What scared Bryce Harper about Giants in 2019 – NBC Sports Bay Area & California


  • Editor’s Note: Alex Pavlovic’s new book “The Franchise: San Francisco Giants: A Curated History of the Orange and Black,” hits bookshelves Tuesday, July 8. The following is an excerpt regarding the team’s pursuit of Bryce Harper during the 2018-19 offseason. You can purchase the book HERE.

For all of the attention that was paid to the Jon Lester chase (in 2014), the Giants never really felt he was coming to San Francisco. Larry Baer, Brian Sabean, Bobby Evans and Bruce Bochy flew to Atlanta to meet with Lester and Buster Posey, who lived a few miles away, but it was pretty apparent that he would choose the Cubs. As they walked out of the meeting, Bochy, as good a judge of body language as anyone in the sport, turned to the others and said Lester wasn’t coming to San Francisco.

Lester was high-profile, but over the years, the Giants had fallen just short on plenty of others, from Pudge Rodriguez to Zack Greinke. The first pursuit of Shohei Ohtani was a long shot, but the Giants did their best to stand out. Trainer Dave Groeschner laid out a plan for the Japanese superstar to pitch every six days and play the outfield. Bochy added a personal touch by learning some Japanese from bullpen catcher Taira Uematsu. But the Giants could tell that Ohtani didn’t love their plan to use him in the outfield, and he chose to play in Anaheim, where he could be a designated hitter.

The other target that offseason, Giancarlo Stanton, was also best suited to DH, but back then, he was an outfielder and the reigning NL MVP. The sides agreed to a deal that would send Stanton to San Francisco in exchange for Denard Span and minor leaguers Jacob Gonzalez and Andrew Suarez, with the Marlins potentially sending about $40 million over the next decade to help offset some of the $295 million left on his deal. But a week after meeting with the Giants at a hotel in Los Angeles, Stanton used his no-trade clause to rebuff them and the Cardinals and land in New York.
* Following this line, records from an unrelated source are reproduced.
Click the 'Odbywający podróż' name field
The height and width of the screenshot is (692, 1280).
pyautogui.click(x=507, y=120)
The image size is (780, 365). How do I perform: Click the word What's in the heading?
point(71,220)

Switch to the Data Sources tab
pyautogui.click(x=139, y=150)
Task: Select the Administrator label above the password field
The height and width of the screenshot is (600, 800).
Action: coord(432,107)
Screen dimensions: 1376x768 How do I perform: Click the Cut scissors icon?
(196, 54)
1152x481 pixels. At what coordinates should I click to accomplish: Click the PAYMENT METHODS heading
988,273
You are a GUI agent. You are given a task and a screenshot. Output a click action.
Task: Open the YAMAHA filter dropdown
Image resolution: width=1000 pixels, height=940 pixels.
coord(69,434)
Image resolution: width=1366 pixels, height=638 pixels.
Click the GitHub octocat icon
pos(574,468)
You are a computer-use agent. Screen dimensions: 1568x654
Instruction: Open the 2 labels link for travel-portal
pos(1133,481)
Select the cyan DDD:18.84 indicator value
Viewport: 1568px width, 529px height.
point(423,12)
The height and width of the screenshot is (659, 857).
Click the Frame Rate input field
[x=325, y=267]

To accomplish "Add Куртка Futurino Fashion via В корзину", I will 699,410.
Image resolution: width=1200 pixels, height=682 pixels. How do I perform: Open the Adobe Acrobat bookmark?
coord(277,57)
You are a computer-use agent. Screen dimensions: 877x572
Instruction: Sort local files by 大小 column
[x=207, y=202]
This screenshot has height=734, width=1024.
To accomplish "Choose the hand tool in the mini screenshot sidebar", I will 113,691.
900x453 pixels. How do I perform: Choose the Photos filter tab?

Falling short on Ohtani and Stanton helped usher in a new front office, and a few months in, Farhan Zaidi made a run at one of the game’s best players. In just about every way, Bryce Harper was the perfect fit. 

He was just 26, making him the rare superstar who could chase another title with the existing core but also be around long enough to lead a future generation. While Harper had some of the worst numbers of his career at Oracle Park, he loved the atmosphere. Sure, he always found it chilly, but he had faced the Giants in the 2014 postseason and never forgot what it was like to play in front of that crowd. 

The Giants were a late entrant in the sweepstakes, with Baer, Zaidi and Bochy flying to Las Vegas to meet Harper, his wife and agent Scott Boras at a casino near his home in early February. Years earlier, Harper had played on a travel team called the San Diego Stars that got field passes for a Padres game. He got to meet Bochy, and he remembered how all of his fingers disappeared in the former catcher’s huge hands. When they met again in 2019, Harper told Bochy he would love to play for him, but he needed to know how long they might be together. He knew Bochy was going into the final year of his contract and had not announced his future plans. Harper’s one shot at free agency was too big a decision for any uncertainty.

“We had a great meeting. They’re a great organization and they have been for a long time,” Harper said. “The biggest thing for me was asking Bochy if he was going to be here, and he said no, he had just one year left. I think that was the thing that really scared me the most.”

The question was still bouncing around Harper’s head as he neared a decision a few weeks later. A night before it was announced, he called Brandon Crawford and asked about the team and the organization. He also asked if the shortstop had any insight into what the plan was after Bochy retired. 

Nobody did at the time, and the next day, Harper reached a $330 million deal with the Phillies. The Giants had offered him $310 million over 12 years, and while they signaled to Boras that they could stretch higher if needed, there was a lot of ground to be made up because of the difference in state taxes. There was also another problem. “The key thing,” Boras said, “is they were late to the event.” Boras and Harper thought the meetings with the Giants went well, but they were always chasing offers from the Phillies and never caught up.

In a twist, the succession plan to Bochy ended up being to hire Gabe Kapler, who was Harper’s manager in his first year in Philadelphia. “You never know what’s going to happen, right?” Harper said. “I love Philadelphia. I love where I’m at and I’m very happy with the decision. It came down to Philadelphia or San Francisco, and I just felt that for me and my family, it felt right that we were going to go to Philadelphia.”